10.5 It is our considered opinion that when Electricity energy manufactured using the Solar Panels were supplied to TANGEDCO which involves no payment of GST, the supply chain get snapped at the point and the inputs or capital goods used for such supply would not be eligible for any input tax credit. The further purchase of electricity from TANGEDCO at a different location is altogether a different supply and the fact that the billing is done by TANGEDCO in a consolidated matter does not alter the position. Further, the supply of electricity by TANGEDCO is also not on payment of tax as the supply is exempted, as stated supra. Based on the above facts, we firmly hold that the tax paid on the inputs i.e. Solar Panels are not eligible for input tax credit as the same are used exclusively for supply of exempted goods in view of the provisions of Section 17(2) of the CGST Act, 2017 read with Rule 43(1)(a) of the CGST Rules, 2017.
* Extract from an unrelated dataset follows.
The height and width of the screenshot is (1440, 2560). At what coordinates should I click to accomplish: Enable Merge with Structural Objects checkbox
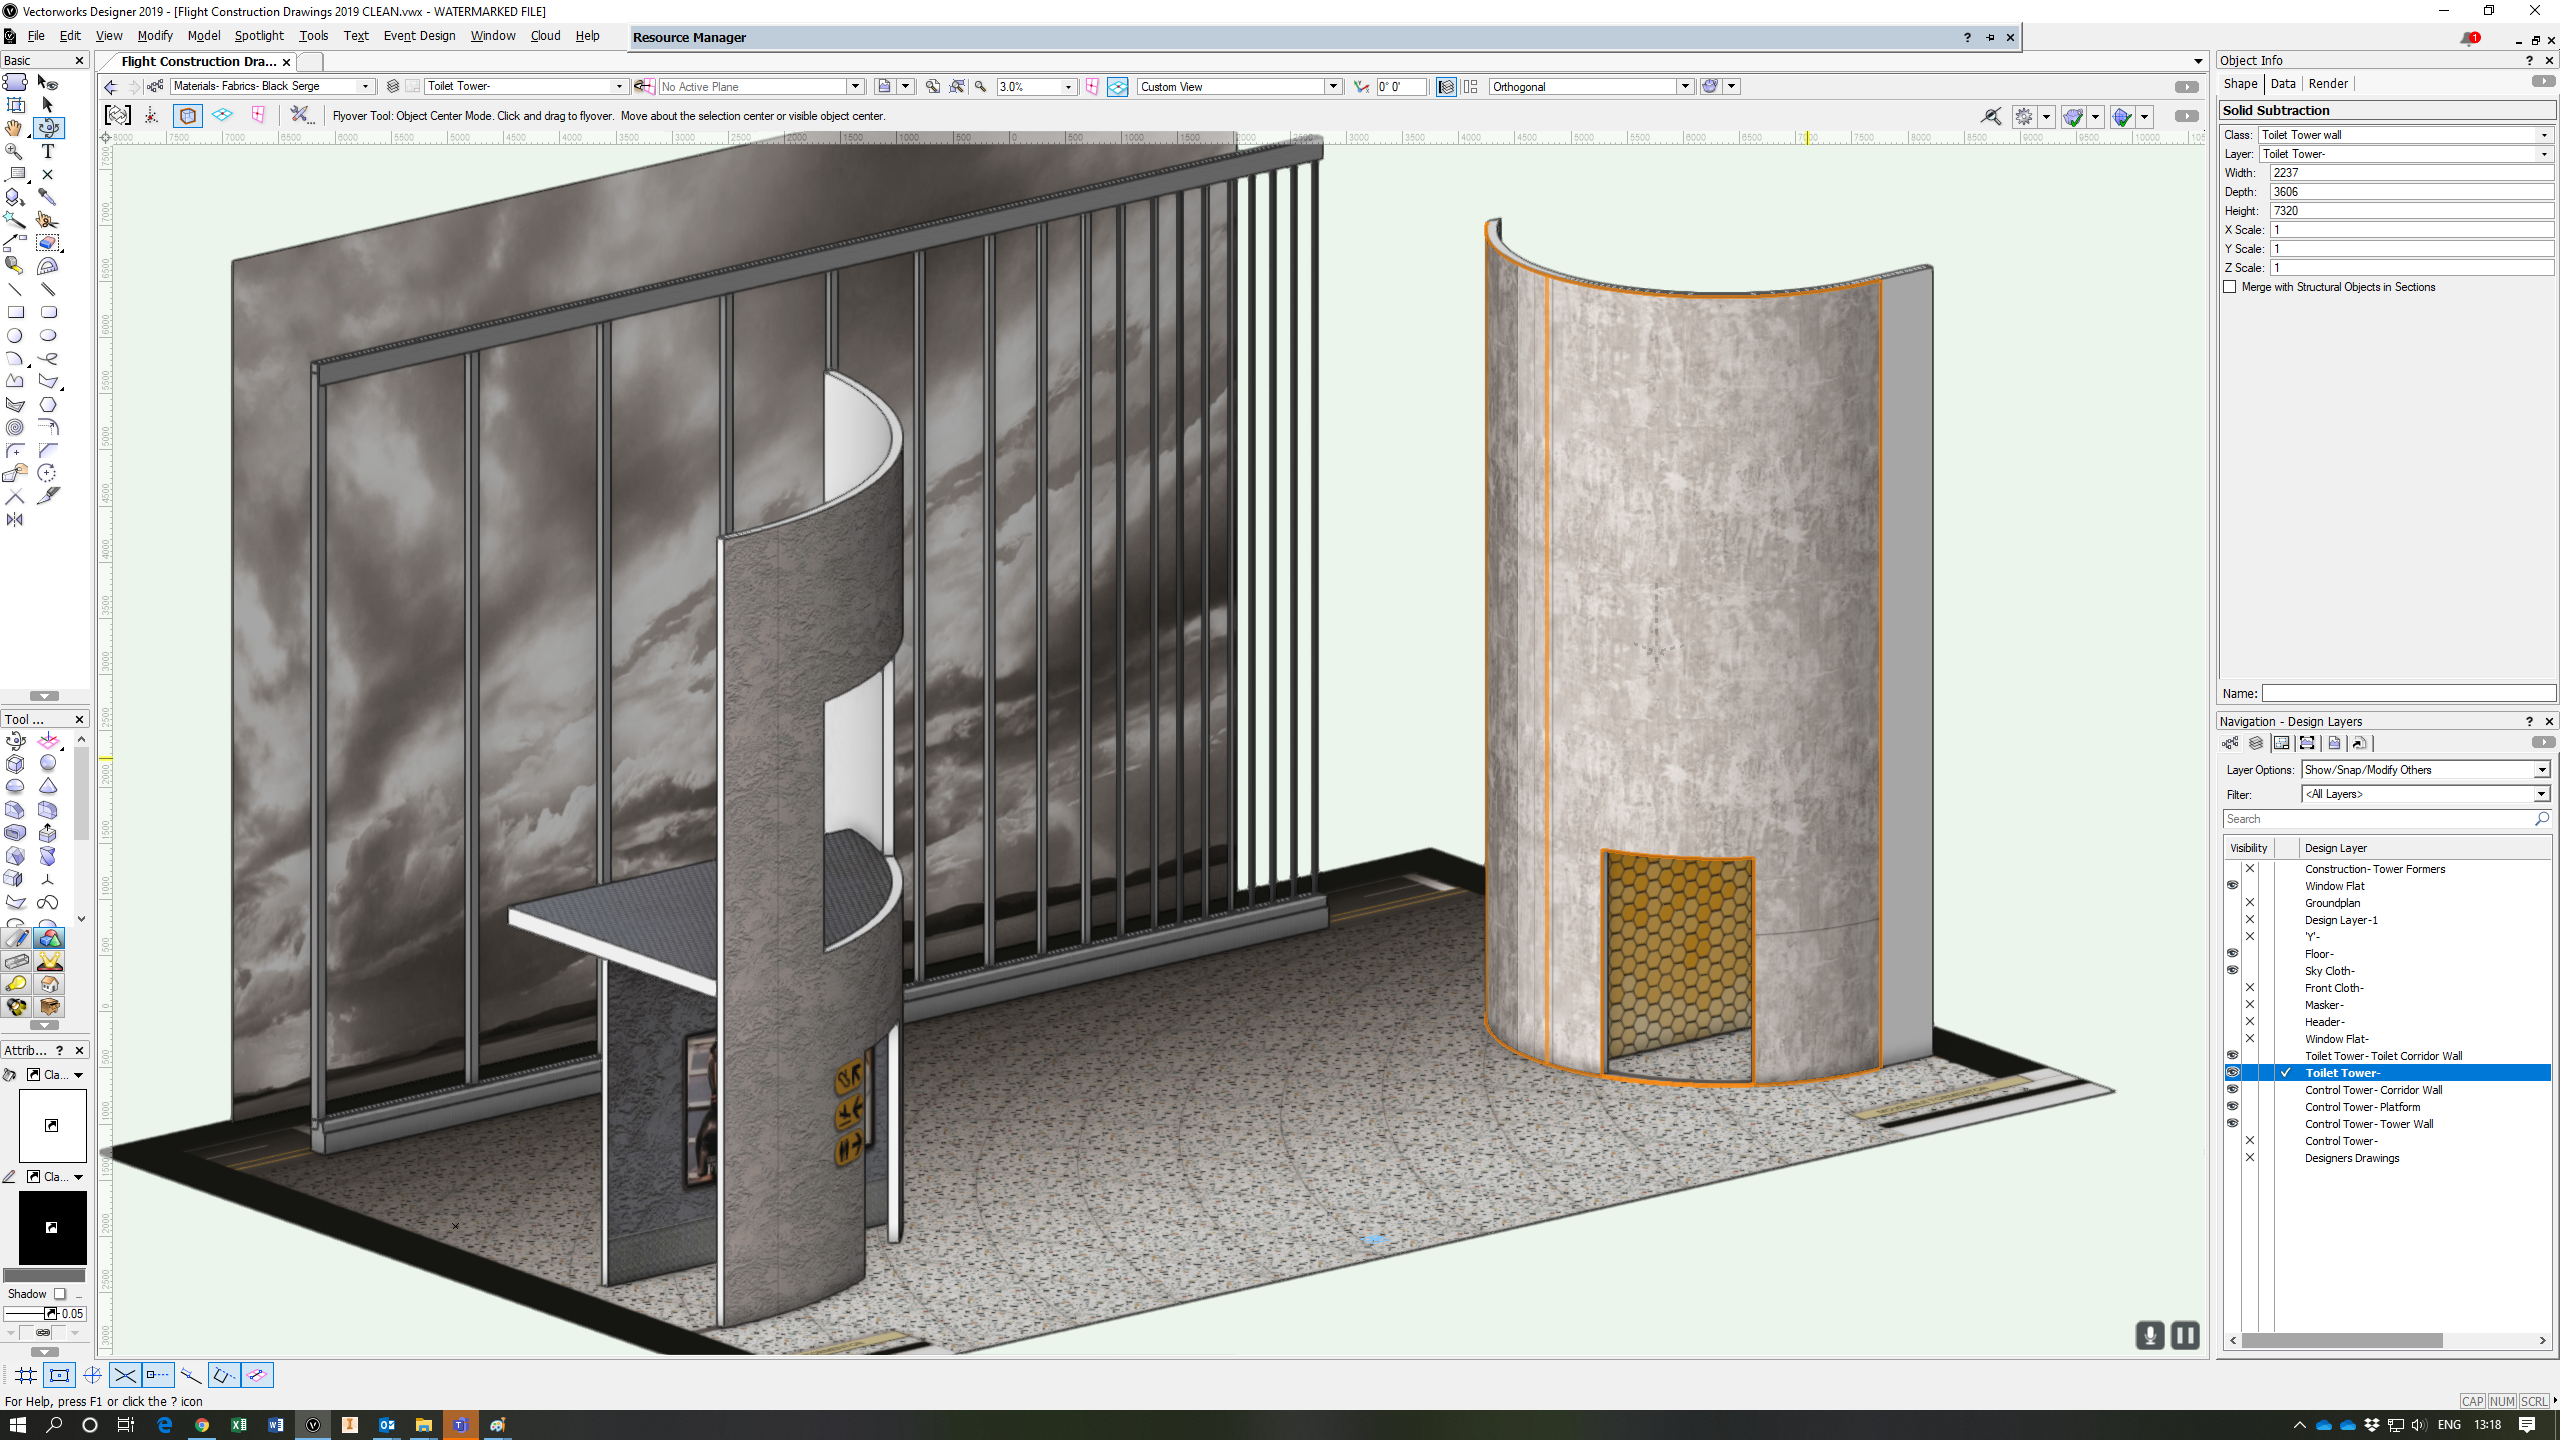2230,287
10.6 Further, we find that separate Permanent Account Numbers (PAN) are possessed by the owners of the impugned property and the Appellant firm. The argument of the Appellant that as per Civil law, Partnership Firm and partners are on equal footing does not have merit as the instant case is under GST regime and as per GST law the Owners and the Appellant firm having two different PAN are two legally separate entities.
10.7 The Appellants have contended that the Advance Ruling Authority has not differentiated the manner in which the rulings in the case of Shri Kesav Cement and Infra Limited (2019 (31)GSTL 628 (A.A.R.-GST) and M/s Kumaran Oil Mill (2020 (42)GSTL247 (A.A.R.-GST-TN). We find that in the cited rulings, the issue is about manufacturers who have captively consumed the electrical energy generated by Solar Panels for taxable supplies or taxable and exempted supplies. However, in the instant case, as discussed above, the electrical energy produced by the Appellant and supplied to TANGEDCO are totally exempted supply. Further, as supply of electricity to tenants is covered by Lease Deed between Owners of the impugned property and their tenants, the Appellant is bound only to provide maintenance service through Maintenance Agreement to the tenants using the infrastructure made available by the Owners in the building. Hence, the facts of the case were different and the ratio of the judgements cited by the Appellant cannot be applied to the subject case.
11. In view of the foregoing facts, circumstances and provisions of the GST law, we hold that the issue framed for consideration by AAR was not relevant at all; and there is no case to deviate from the decision of the Authority for Advance Ruling of Tamil Nadu, vide AAR No. 33 /AAR/2022 dated: 31.08.2022, on which the present appeal is filed.
12. Accordingly, we pass the following order:
We uphold the decision of the Authority for Advance Ruling of Tamil Nadu, vide AAR Order No.33 /AAR/2022 dated: 31.08.2022 and reject the subject appeal.